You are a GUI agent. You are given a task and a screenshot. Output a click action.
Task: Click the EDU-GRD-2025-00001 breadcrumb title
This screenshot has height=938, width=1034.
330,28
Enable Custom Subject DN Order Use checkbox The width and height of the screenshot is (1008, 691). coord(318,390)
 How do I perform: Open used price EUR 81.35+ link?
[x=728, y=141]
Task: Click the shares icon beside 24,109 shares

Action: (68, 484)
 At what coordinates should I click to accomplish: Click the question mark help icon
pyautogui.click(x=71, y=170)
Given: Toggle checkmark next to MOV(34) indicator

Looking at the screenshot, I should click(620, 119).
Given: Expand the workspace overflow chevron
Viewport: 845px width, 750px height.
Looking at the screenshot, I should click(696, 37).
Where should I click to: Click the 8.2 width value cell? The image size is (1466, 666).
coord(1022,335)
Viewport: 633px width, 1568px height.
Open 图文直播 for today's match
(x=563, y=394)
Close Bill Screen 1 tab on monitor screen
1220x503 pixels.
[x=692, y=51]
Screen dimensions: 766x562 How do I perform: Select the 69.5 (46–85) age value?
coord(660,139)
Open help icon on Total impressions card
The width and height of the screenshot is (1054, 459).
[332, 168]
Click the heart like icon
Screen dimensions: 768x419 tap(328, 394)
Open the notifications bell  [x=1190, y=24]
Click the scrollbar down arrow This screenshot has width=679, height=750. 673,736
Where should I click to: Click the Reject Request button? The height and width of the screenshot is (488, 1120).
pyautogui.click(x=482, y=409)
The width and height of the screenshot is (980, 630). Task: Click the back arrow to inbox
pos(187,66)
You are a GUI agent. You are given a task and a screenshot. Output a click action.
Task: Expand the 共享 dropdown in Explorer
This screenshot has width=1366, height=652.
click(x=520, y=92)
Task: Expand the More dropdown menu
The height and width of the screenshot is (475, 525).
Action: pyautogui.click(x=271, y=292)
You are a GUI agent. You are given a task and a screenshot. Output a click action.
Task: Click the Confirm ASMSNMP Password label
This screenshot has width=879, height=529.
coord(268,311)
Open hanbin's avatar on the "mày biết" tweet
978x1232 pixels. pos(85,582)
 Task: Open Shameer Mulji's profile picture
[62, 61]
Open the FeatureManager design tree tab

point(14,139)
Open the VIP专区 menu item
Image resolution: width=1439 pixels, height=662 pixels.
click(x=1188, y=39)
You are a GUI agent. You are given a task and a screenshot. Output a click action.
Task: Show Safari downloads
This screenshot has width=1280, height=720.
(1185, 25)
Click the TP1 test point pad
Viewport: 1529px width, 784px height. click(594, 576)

TASK INSTRUCTIONS | Only lines of the material that contain the word "Expand" belong in the answer; copy each one.

TASK ANSWER |
Given: Expand the workspace overflow chevron
Task: Expand the 共享 dropdown in Explorer
Task: Expand the More dropdown menu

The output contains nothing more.